A l'image du personnage joué par le magnétique Henry Fonda, architecte de profession, le film de Lumet est une œuvre protéiforme aux multiples niveaux parfaitement imbriqués les uns dans les autres, il se dégage de l'œuvre un sentiment d'unité et d'accomplissement, comme si chaque élément qui la compose ne pouvait être agencé d'une quelconque autre façon.
La mise en scène. Un modèle du genre, d'autant plus éblouissante qu'elle se limite à une pièce (deux avec une petite scène cantonnée dans la salle d'eau). Chaque mouvement de caméra est justifié, un plan séquence pour suivre une narration rebondissant entre chaque juré, un plan fixe pour mettre en valeur le jeu d'un acteur, une perspective pour souligner les différents niveaux de lecture, un plan large (lors de la fabuleuse scène où chaque juré quitte la table un après l'autre devant le discours raciste d'un des leurs) pour appuyer sur une idée etc... Cette mise en scène, totalement dédiée à la valorisation des idées, des dialogues, de la narration en général, ne s'écarte jamais de son objectif. Epurée à l'extrême, elle se concentre sur son sujet sans jamais s'en écarter. Lumet met sa caméra au service unique de son récit, il porte un regard objectif et sans fioriture.
11 contre 1
Autre aspect fascinant, cette lutte froide et méthodique pour convaincre. Des jurés, on ne sait rien, il n'ont pas d'identité. Il sont délimités par une profession, une anecdote de leur vie, une motivation pour sortir au plus vite, un trait de caractère , une idéologie etc... Eux aussi sont épurés à l'extrême, caractérisés par un trait ou deux, mais tous sont identifiables, reconnaissables, et dès leur première intervention. Comme une chute inexorable de dominos, chaque certitude va s'effondrer pour laisser germer le doute légitime. Tout s'enchaine parfaitement. Peut-être trop d'ailleurs. Et c'est bien là le seul reproche que je peux opposer à cette mécanique de précision. En effet, tout s'emboite trop idéalement, chaque personnage apporte sa pierre à l'édifice pour que, au final tout s'ajuste à la perfection. Même si un sentiment de cohérence se dégage de l'ensemble, j'ai regretté que le hasard en soit exclu. Il y a dans cette écriture une précision mécanique, analytique, qui condamne l'incertitude quant à la conclusion du film. On sait comment ça va se finir dès le premier domino tombé.

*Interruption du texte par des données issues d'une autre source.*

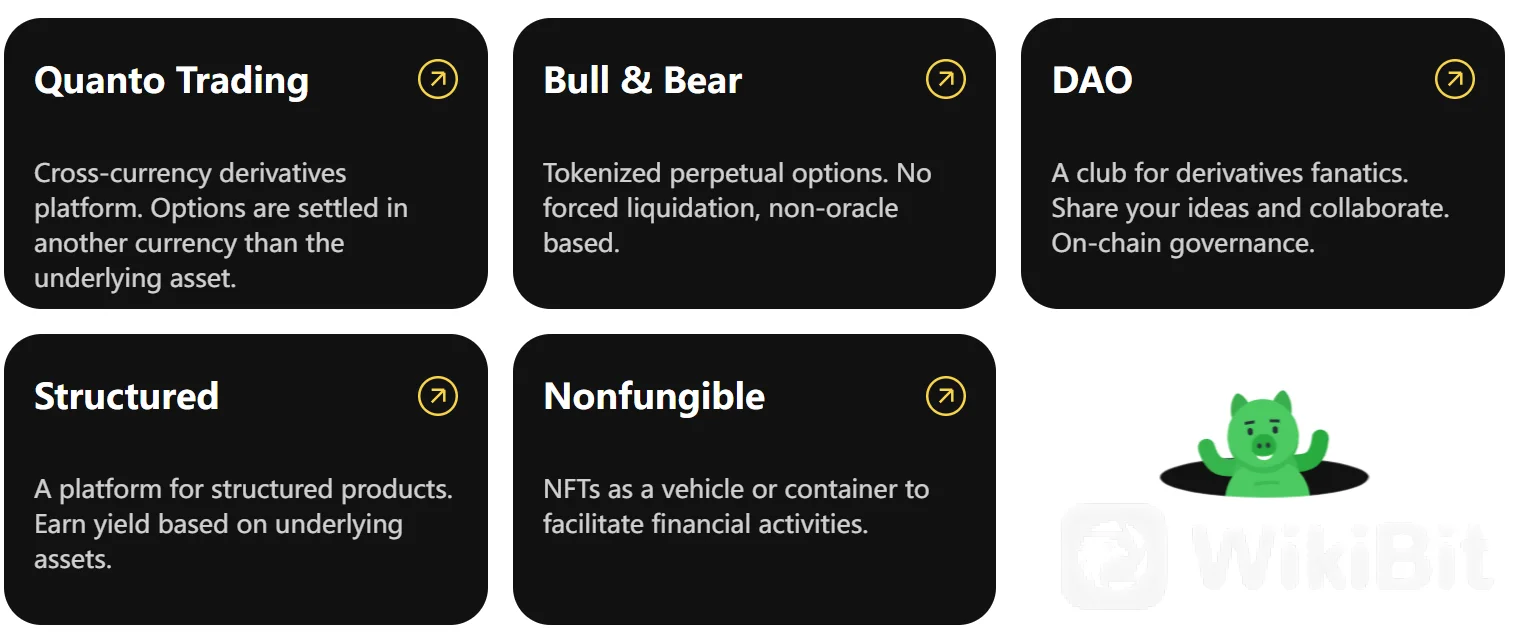Viewport: 1515px width, 639px height.
Task: Select the Quanto Trading heading
Action: point(171,81)
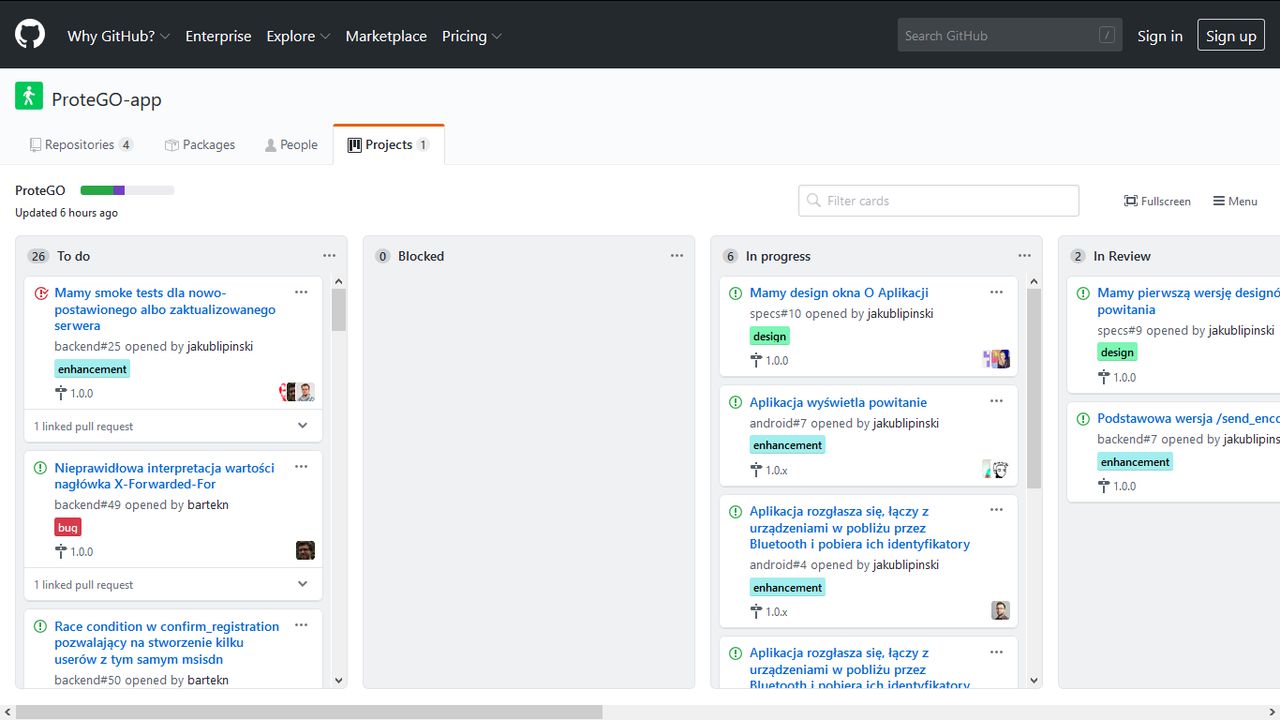Click the ProteGO-app green organization avatar
This screenshot has width=1280, height=720.
[29, 97]
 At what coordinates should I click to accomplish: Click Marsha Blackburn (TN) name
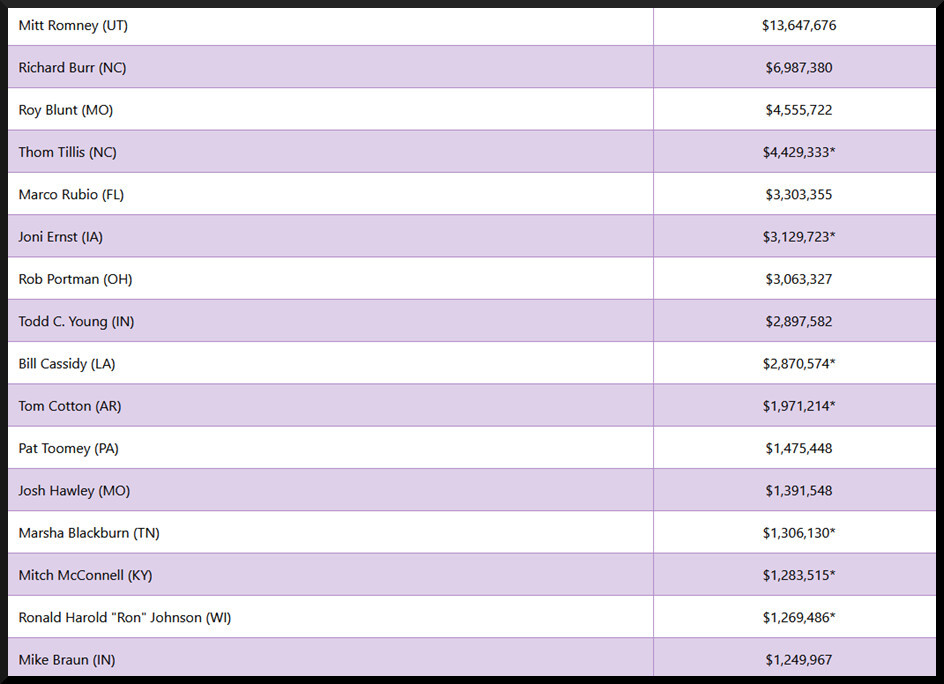[89, 533]
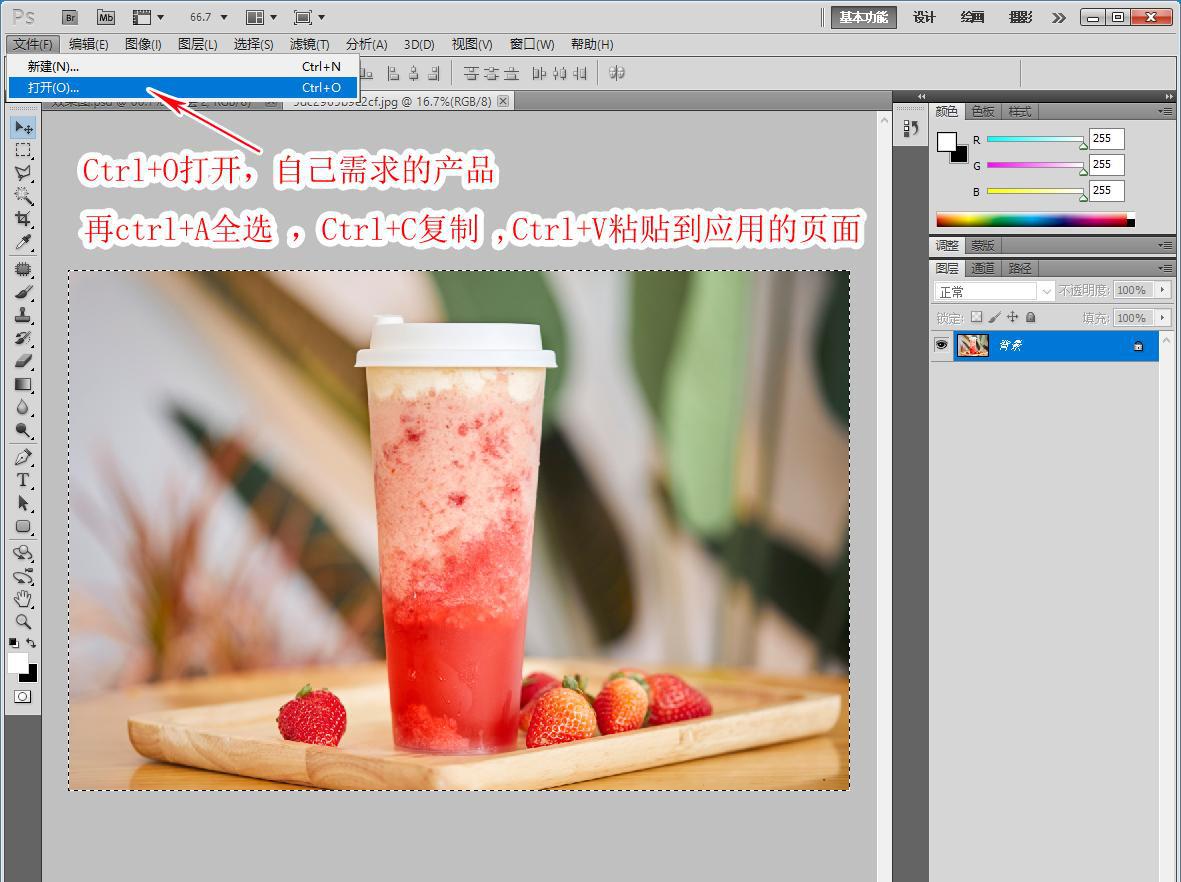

Les thématiques abordées sont pluriels et traitées avec une redoutable efficacité malgré les moyens déployés. Racisme, éducation, filiation, lutte des classes, égoïsme, liberté, politique, dynamique de groupe, domination, soumission, violence etc... Le film démêle avec une fluidité désarmante les fils qui tissent ce canevas à l'apparence inextricable. Une autre superbe idée narrative est cette façon de prendre connaissance des moments forts du procès par les témoignages des jurés. Chacun d'eux apporte de l'importance à un élément en adéquation avec sa propre expérience, sa propre personnalité. Le comptable, méthodique, pragmatique, se fixe sur une analyse visuelle et chronologique. Le raciste, sur la "nature" du coupable, Le vieillard, sur un détail insignifiant digne de Sherlock Holmes etc...

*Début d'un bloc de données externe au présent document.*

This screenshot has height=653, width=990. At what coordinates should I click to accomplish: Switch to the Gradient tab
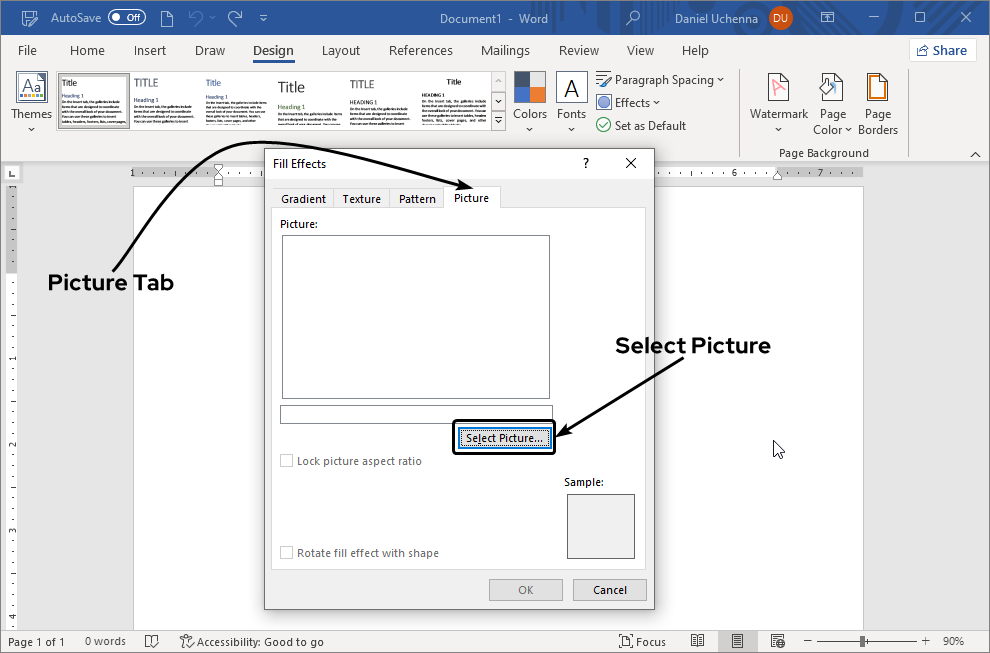[x=303, y=199]
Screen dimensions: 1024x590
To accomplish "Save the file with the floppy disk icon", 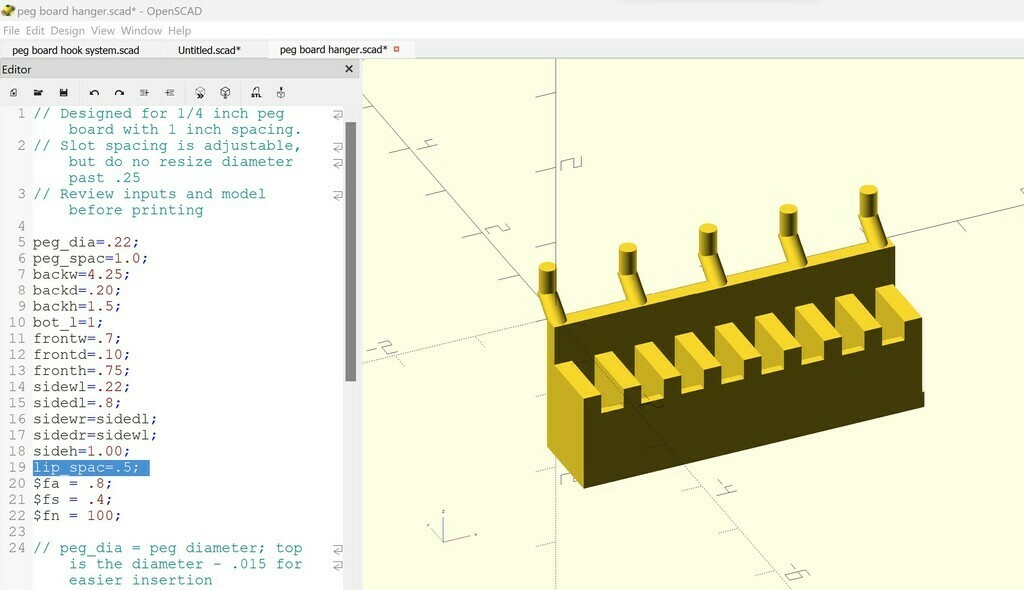I will (x=64, y=92).

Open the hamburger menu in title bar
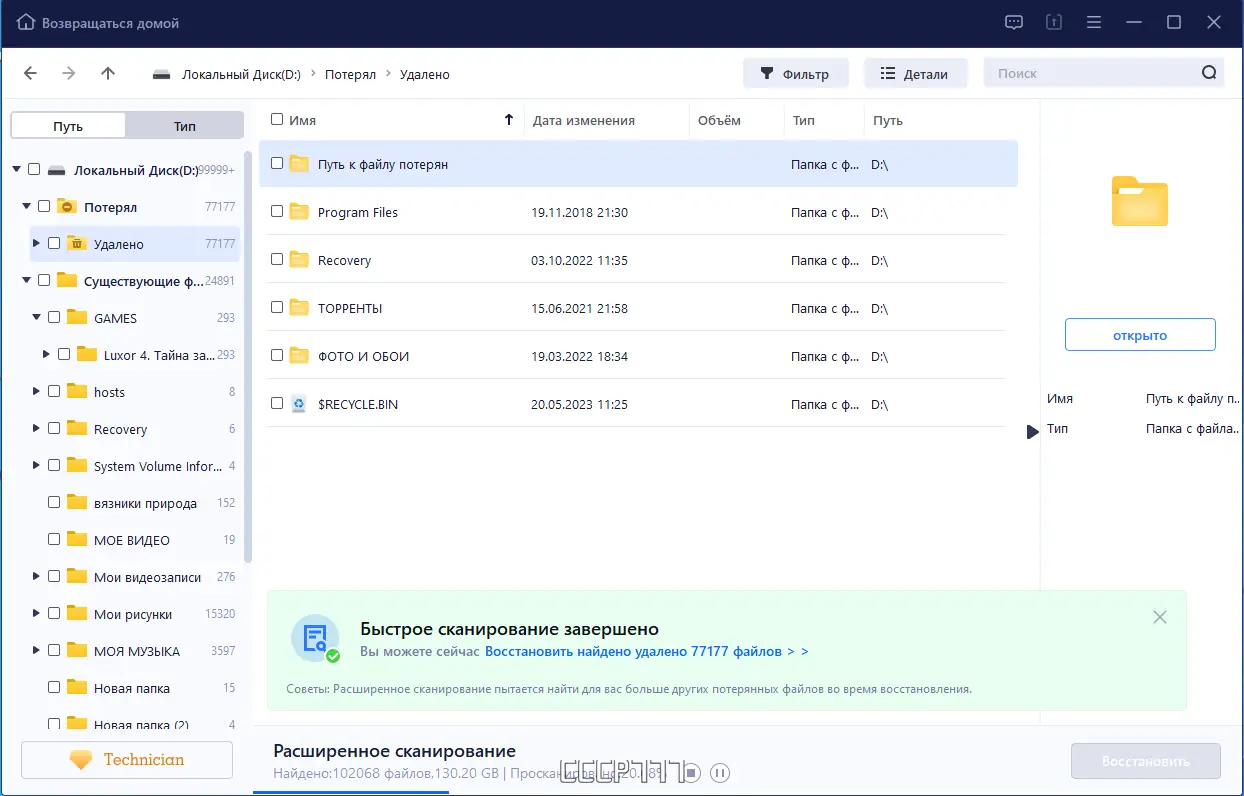(1094, 21)
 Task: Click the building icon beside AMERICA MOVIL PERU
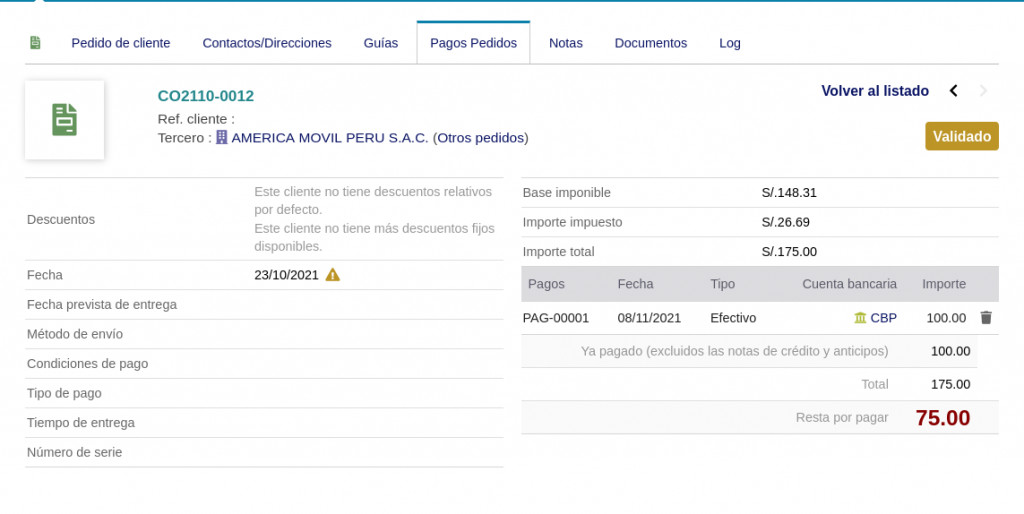[222, 138]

Je pourrais disserter des pages entières sur ce film tant il y a matière à le faire. Sur cet architecte paradoxale qui déconstruit les certitudes, cet homme au chapeau pour qui le base-ball est plus important que la vie d'un inconnu, pour ce commercial qui vit de convaincre les autres, lui si influençable, ce père rageur, qui voit dans ce coupable un fils qui... Tant à dire.
Un film étourdissant car il nous implique totalement et condense en 90 minutes ce que des kilomètres de pellicules d'autres films à la chaine n'arrivent même pas à effleurer.